Circularity as a best business practice
The American company Vans announces new global goals of sustainability and responsibility that it is committed to achieving by 2030, aiding the United Nations in achieving the organisation’s Sustainable Development Goal number 12 (sustainable consumption and production patterns). The goals include using 100% regenerative materials, responsibly sourced, renewable or recyclable; a 43% reduction of CO2 emissions; and the replacement of single-use plastic packaging with other sustainable and recyclable sources. There will then be 100% renewable energy sources in all owned and operated facilities (in 2017, Vans already obtained LEED Platinum certification, one of the highest standards for sustainable buildings in the world). Plus, there will be ethical initiatives for sustainable work practices.
For the first time in Italy, the Milan start-up ACBC obtains B Corporation certification, thereby reinforcing its leadership in innovation with a focus on sustainability. Since it was first founded in 2017, it has focused on the production of green products with research and development aimed at the composition of animal-free, bio-based, and recycled materials. Its shoes, which can be sent back to the company at the end of their lifecycle, are converted into anti-shock mats for playground floors. This commitment has allowed ACBC to obtain B LAB certification, with the support of Nativa Regenerative Design Company, a reality that accelerates the evolution of companies towards an economic, sustainable, and regenerative goal, thus underlining how the company operates with precise standards and a strong focus on governance, community, people, and the environment.

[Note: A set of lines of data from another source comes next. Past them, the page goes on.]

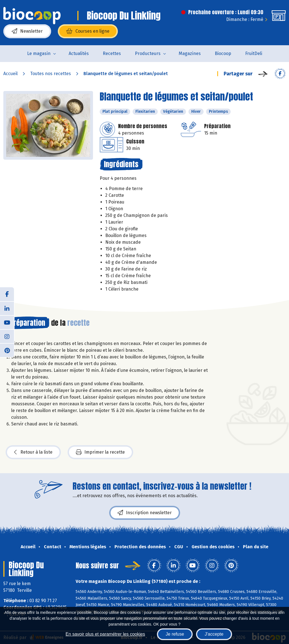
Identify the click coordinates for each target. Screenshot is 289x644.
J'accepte (214, 634)
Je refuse (175, 634)
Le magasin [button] (39, 53)
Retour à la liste (33, 452)
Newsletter (27, 31)
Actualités (79, 53)
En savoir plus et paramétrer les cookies (105, 634)
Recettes (112, 53)
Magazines (190, 53)
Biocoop (223, 53)
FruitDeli (254, 53)
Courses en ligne (88, 31)
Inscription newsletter (145, 513)
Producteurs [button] (148, 53)
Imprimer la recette (100, 452)
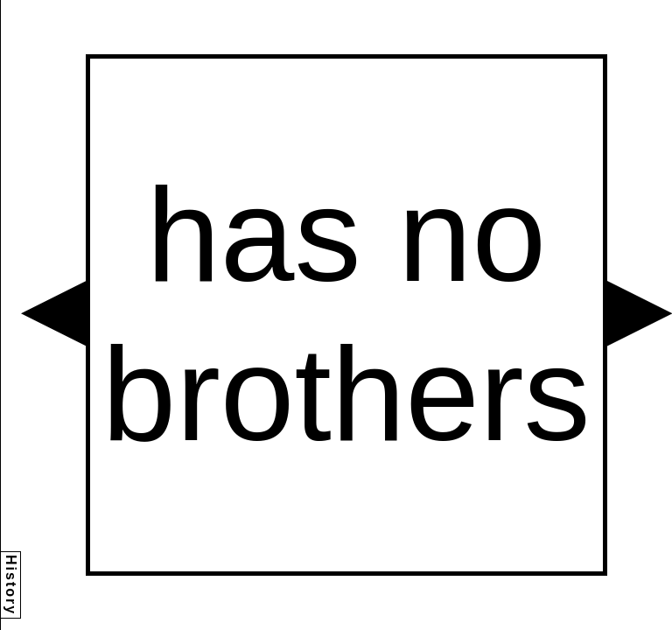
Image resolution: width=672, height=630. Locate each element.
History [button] (10, 584)
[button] (53, 313)
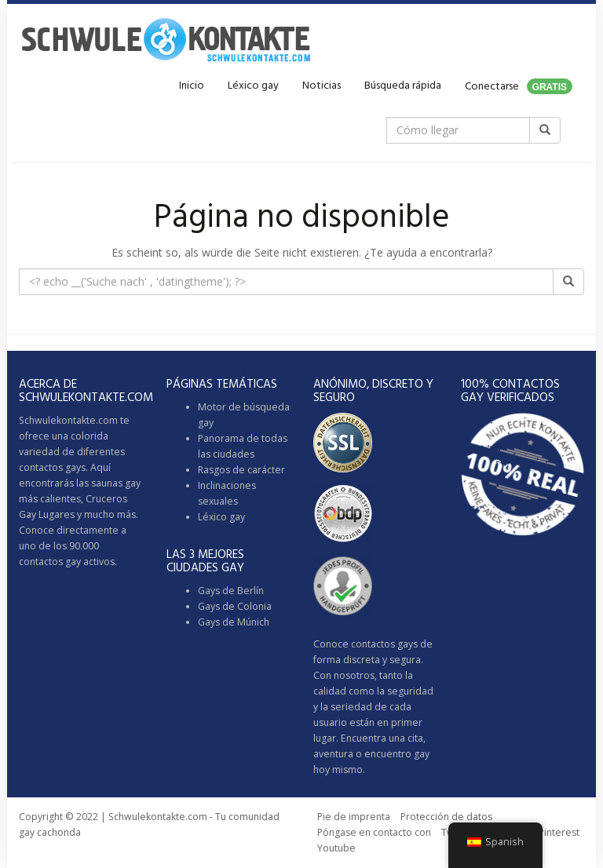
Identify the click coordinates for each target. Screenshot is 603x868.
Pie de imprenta (353, 816)
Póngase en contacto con (374, 832)
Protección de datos (446, 816)
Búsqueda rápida (403, 86)
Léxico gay (253, 86)
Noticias (321, 86)
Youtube (336, 848)
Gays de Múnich (233, 622)
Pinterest (559, 832)
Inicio (192, 86)
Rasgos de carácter (241, 469)
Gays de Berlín (231, 590)
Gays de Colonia (235, 606)
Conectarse (518, 86)
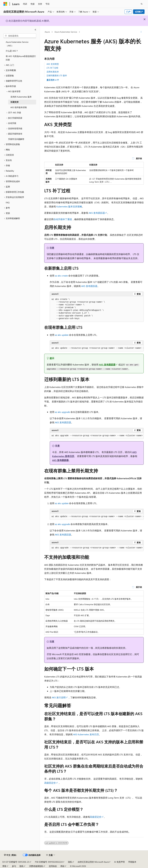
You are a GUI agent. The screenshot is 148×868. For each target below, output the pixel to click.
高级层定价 (50, 782)
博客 (4, 866)
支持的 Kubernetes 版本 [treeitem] (21, 97)
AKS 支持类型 (52, 64)
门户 (128, 12)
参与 (14, 866)
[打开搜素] (142, 4)
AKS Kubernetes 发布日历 (86, 734)
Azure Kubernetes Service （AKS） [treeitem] (17, 43)
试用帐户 (139, 12)
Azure (47, 32)
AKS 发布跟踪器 (97, 213)
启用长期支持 (52, 72)
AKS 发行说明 (59, 697)
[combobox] (20, 36)
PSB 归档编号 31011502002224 (49, 862)
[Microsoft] (5, 4)
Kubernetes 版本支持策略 (69, 206)
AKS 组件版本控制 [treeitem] (18, 107)
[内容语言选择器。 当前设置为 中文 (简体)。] (10, 855)
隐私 (70, 862)
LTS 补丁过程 (52, 68)
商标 (63, 866)
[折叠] (35, 30)
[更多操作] (141, 32)
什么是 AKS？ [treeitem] (12, 51)
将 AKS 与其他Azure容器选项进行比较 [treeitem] (21, 58)
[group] (97, 348)
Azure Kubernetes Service (66, 32)
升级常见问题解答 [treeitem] (16, 139)
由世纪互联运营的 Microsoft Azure (93, 862)
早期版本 (132, 862)
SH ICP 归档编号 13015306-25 (16, 862)
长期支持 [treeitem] (14, 102)
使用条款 (53, 866)
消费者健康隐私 (36, 866)
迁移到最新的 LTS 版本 (57, 75)
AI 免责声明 (119, 862)
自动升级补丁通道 (63, 219)
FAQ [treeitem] (7, 203)
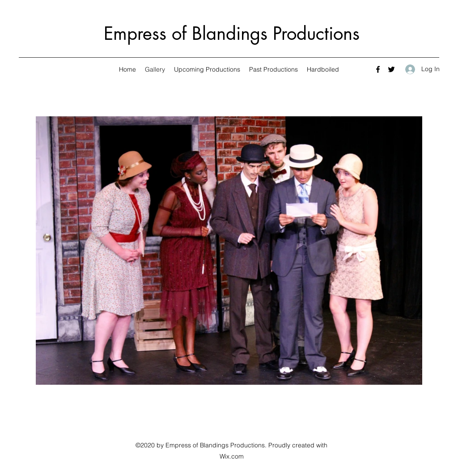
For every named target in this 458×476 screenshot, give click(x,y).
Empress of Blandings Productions (232, 34)
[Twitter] (391, 69)
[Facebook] (378, 69)
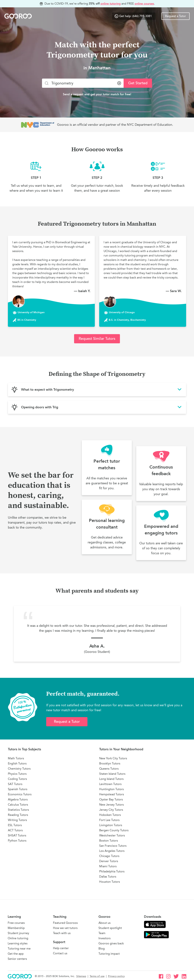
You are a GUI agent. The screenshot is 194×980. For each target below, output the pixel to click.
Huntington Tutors (111, 789)
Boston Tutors (109, 840)
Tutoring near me (19, 948)
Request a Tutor (175, 16)
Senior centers (17, 959)
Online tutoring (18, 938)
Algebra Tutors (18, 799)
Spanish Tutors (17, 789)
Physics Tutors (17, 773)
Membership (16, 928)
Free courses (16, 923)
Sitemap (81, 976)
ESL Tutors (15, 825)
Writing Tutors (17, 820)
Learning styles (17, 943)
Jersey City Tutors (111, 810)
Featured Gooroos (65, 923)
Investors (104, 938)
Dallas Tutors (107, 877)
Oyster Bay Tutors (111, 799)
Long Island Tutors (111, 779)
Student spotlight (110, 928)
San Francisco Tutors (113, 846)
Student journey (18, 933)
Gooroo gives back (111, 943)
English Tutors (17, 763)
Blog (101, 948)
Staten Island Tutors (112, 773)
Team (102, 933)
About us (104, 923)
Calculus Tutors (18, 804)
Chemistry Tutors (19, 768)
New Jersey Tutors (111, 804)
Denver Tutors (109, 861)
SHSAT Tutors (17, 835)
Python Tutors (17, 840)
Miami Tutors (108, 866)
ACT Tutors (15, 830)
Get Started (138, 83)
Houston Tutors (109, 881)
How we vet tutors (65, 928)
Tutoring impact (109, 953)
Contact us (60, 953)
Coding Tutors (17, 779)
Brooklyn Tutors (110, 763)
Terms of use (97, 976)
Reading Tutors (18, 815)
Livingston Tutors (110, 825)
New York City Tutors (113, 758)
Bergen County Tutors (114, 830)
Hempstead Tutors (111, 794)
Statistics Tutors (18, 810)
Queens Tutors (109, 768)
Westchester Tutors (112, 835)
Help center (61, 948)
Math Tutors (16, 758)
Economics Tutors (20, 794)
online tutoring (110, 3)
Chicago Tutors (109, 856)
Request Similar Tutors (97, 339)
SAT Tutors (15, 784)
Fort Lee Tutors (109, 820)
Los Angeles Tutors (112, 851)
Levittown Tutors (110, 784)
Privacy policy (116, 976)
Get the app (16, 953)
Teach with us (62, 933)
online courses (144, 3)
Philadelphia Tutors (112, 871)
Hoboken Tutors (110, 815)
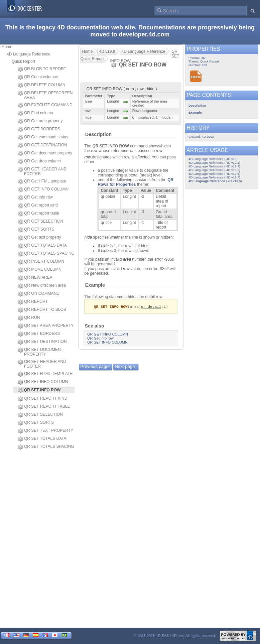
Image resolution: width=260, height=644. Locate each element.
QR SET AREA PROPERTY (45, 326)
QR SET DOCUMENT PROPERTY (40, 352)
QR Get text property (39, 238)
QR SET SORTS (36, 423)
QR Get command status (43, 137)
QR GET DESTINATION (42, 145)
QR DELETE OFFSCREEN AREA (45, 95)
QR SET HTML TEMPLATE (45, 374)
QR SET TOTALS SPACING (46, 447)
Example (95, 285)
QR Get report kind (38, 206)
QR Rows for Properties (135, 182)
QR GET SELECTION (40, 222)
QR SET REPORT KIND (42, 399)
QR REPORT (33, 302)
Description (98, 134)
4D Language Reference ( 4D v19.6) (214, 173)
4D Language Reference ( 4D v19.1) (214, 162)
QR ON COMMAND (38, 294)
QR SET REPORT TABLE (44, 407)
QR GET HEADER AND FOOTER (42, 171)
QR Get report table (38, 214)
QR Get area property (40, 121)
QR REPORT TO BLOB (42, 310)
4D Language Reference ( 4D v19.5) (214, 170)
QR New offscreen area (42, 286)
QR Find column (35, 113)
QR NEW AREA (35, 278)
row (159, 151)
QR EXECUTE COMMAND (45, 105)
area (127, 259)
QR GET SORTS (36, 230)
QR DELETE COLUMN (41, 85)
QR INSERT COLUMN (41, 262)
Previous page (94, 367)
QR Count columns (38, 77)
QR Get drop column (39, 161)
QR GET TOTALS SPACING (46, 254)
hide (88, 237)
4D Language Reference (28, 54)
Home (7, 47)
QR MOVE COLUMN (39, 270)
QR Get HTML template (42, 181)
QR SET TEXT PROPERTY (45, 431)
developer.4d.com (144, 34)
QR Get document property (45, 153)
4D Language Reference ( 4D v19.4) (214, 166)
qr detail (151, 306)
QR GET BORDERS (39, 129)
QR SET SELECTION (40, 415)
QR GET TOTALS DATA (42, 246)
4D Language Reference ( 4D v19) (213, 159)
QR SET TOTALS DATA (42, 439)
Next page (125, 367)
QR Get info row (35, 198)
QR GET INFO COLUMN (43, 189)
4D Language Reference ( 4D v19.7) (214, 177)
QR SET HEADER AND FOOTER (42, 364)
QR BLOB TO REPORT (42, 69)
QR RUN (29, 318)
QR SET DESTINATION (42, 342)
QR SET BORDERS (39, 334)
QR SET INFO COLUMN (43, 382)
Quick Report (23, 61)
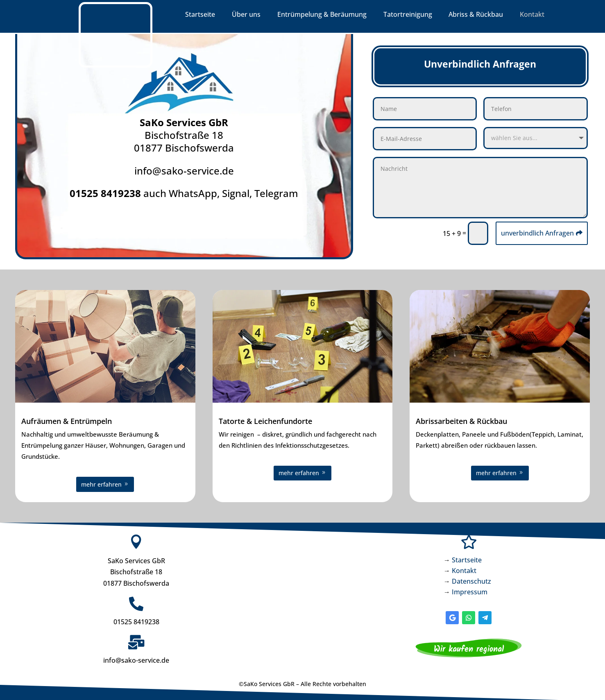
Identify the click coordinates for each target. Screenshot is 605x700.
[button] (452, 616)
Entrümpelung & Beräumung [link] (322, 15)
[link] (116, 65)
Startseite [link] (200, 15)
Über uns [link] (246, 15)
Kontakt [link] (532, 15)
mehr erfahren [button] (101, 483)
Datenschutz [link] (471, 580)
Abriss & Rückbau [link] (476, 15)
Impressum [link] (469, 591)
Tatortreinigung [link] (408, 15)
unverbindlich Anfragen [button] (537, 232)
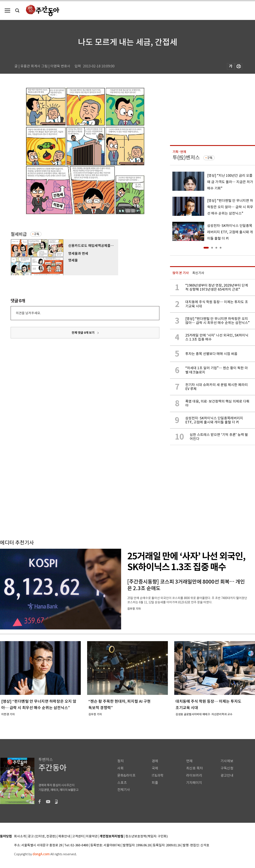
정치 (120, 761)
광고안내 (227, 775)
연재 (189, 761)
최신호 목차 (194, 768)
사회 (120, 768)
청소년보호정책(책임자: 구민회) (147, 836)
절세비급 (19, 234)
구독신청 (227, 768)
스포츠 (122, 783)
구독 (36, 234)
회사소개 (20, 836)
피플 (155, 783)
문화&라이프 (126, 775)
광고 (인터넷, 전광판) (42, 836)
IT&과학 (157, 775)
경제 (155, 761)
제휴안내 (64, 836)
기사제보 (227, 761)
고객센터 (78, 836)
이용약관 (92, 836)
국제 (155, 768)
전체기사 (124, 790)
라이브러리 (194, 775)
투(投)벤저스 (186, 157)
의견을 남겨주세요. (28, 313)
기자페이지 (194, 783)
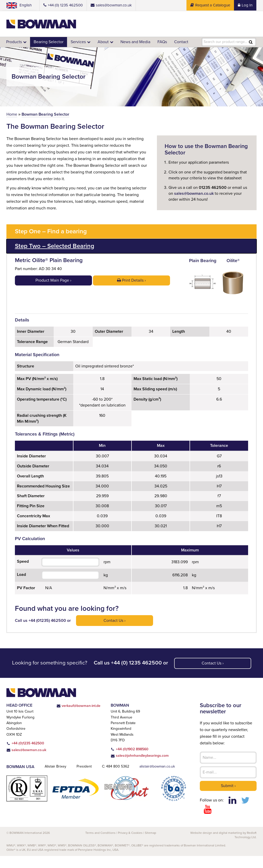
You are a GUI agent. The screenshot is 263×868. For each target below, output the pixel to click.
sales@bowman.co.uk (195, 193)
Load (22, 586)
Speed (23, 573)
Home (12, 114)
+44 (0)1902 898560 (135, 761)
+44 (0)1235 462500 (25, 755)
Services (79, 41)
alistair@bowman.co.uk (159, 779)
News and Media (137, 41)
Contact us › (116, 632)
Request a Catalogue (209, 5)
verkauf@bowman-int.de (83, 718)
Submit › (228, 797)
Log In (245, 5)
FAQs (165, 41)
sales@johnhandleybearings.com (147, 768)
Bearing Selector (49, 41)
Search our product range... (225, 42)
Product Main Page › (53, 279)
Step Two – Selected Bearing (57, 246)
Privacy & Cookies (130, 844)
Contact (184, 41)
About (105, 41)
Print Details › (131, 279)
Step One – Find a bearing (53, 231)
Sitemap (151, 844)
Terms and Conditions (100, 844)
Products (14, 41)
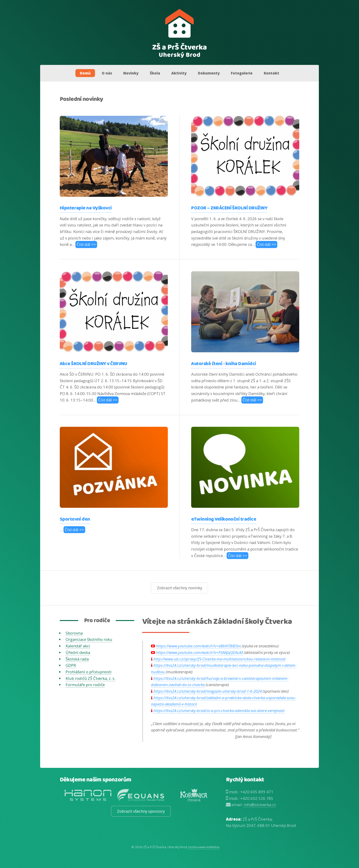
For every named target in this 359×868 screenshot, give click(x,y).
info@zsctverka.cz (260, 805)
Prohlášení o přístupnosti (89, 672)
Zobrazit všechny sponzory (141, 811)
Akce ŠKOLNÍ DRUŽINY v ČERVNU (93, 364)
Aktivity (179, 73)
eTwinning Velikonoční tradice (224, 519)
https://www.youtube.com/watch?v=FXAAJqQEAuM (199, 652)
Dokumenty (209, 73)
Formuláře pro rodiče (85, 685)
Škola (155, 73)
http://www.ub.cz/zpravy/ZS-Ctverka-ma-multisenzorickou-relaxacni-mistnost (219, 659)
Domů (85, 73)
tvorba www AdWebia (204, 847)
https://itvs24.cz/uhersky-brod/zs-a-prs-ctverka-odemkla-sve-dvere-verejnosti (219, 711)
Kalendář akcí (78, 646)
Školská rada (77, 659)
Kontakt (271, 73)
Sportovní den (75, 519)
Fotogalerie (241, 73)
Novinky (131, 73)
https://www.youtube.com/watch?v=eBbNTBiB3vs (198, 646)
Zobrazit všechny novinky (180, 588)
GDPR (71, 665)
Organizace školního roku (89, 639)
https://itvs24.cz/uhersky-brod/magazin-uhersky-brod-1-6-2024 (207, 691)
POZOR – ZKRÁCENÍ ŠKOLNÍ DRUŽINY (229, 208)
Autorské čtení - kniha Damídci (224, 364)
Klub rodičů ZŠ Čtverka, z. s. (90, 678)
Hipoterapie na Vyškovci (86, 208)
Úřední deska (78, 652)
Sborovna (74, 633)
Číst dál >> (86, 244)
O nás (107, 73)
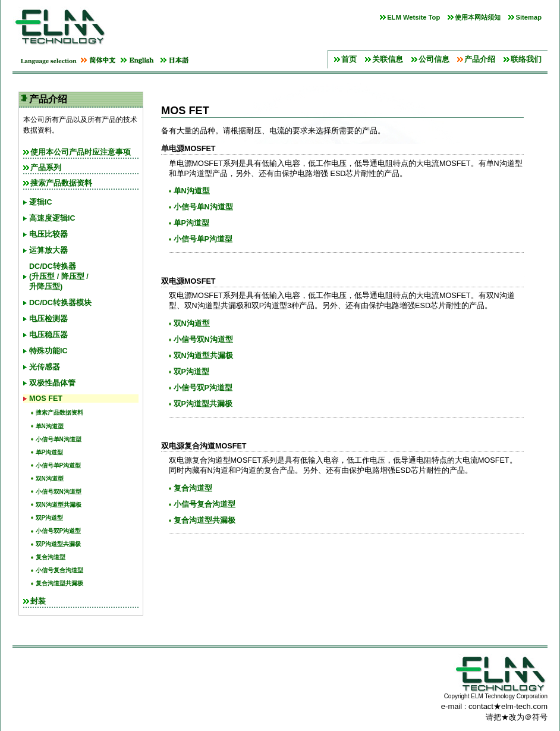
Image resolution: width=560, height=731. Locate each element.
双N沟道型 (49, 478)
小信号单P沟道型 (58, 465)
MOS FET (46, 399)
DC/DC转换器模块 (60, 303)
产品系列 (46, 168)
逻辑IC (40, 202)
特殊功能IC (48, 351)
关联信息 (388, 59)
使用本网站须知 (477, 17)
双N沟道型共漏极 (58, 504)
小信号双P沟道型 (58, 531)
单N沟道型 (49, 426)
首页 (349, 59)
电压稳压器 (48, 335)
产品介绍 (480, 59)
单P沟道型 (49, 452)
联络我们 (526, 59)
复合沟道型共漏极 (59, 583)
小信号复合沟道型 (59, 570)
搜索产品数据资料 (61, 183)
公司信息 (434, 59)
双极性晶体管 (52, 383)
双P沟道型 (49, 517)
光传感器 (45, 367)
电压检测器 (48, 319)
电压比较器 (48, 234)
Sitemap (528, 17)
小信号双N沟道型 (58, 491)
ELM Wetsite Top (413, 17)
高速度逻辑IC (52, 218)
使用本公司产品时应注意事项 (80, 152)
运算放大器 (48, 250)
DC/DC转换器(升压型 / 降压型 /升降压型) (59, 277)
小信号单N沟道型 (58, 439)
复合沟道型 (51, 557)
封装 (38, 601)
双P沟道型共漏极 (58, 544)
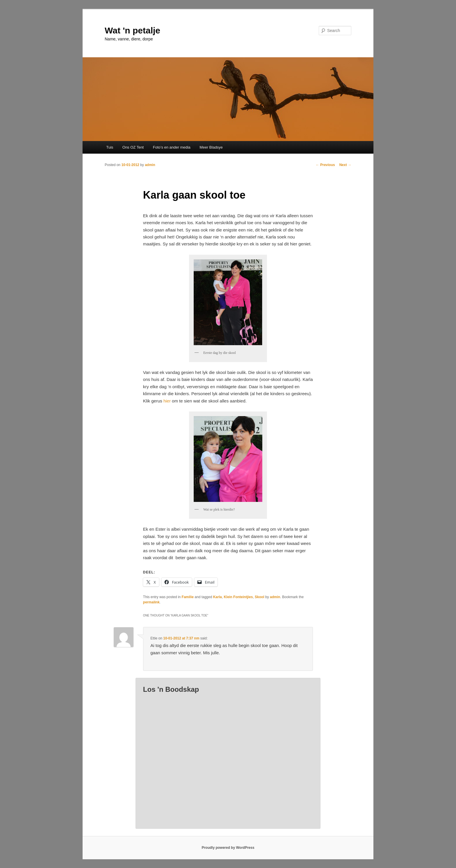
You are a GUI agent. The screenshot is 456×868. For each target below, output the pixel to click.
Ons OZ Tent (133, 147)
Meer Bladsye (211, 147)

Transparency reinforces the green orientation
A brand of ethical and sustainable sneakers founded by Umberto De Marco in 2008, YATAY launched the manifesto “How to Make a YATAY” from the CNMI (National Chamber of Italian Fashion) digital platform, as a declaration of sustainability that recounts the preferred pathway of materials, production, and style in its footwear. A communication campaign that has a friendly approach to the digital world that includes direct discussions and dialogue with its public, with whom it shares the same values. In the video, YATAY presents its handmade bio-sneakers featuring an upper made from polymers extracted from cereals and corn, a recycled PET external finish, a cellulose lining from 100% sustainable plantations, and a sole from recycled tires, for shoes that are animal-free and characterised by a slow fashion philosophy.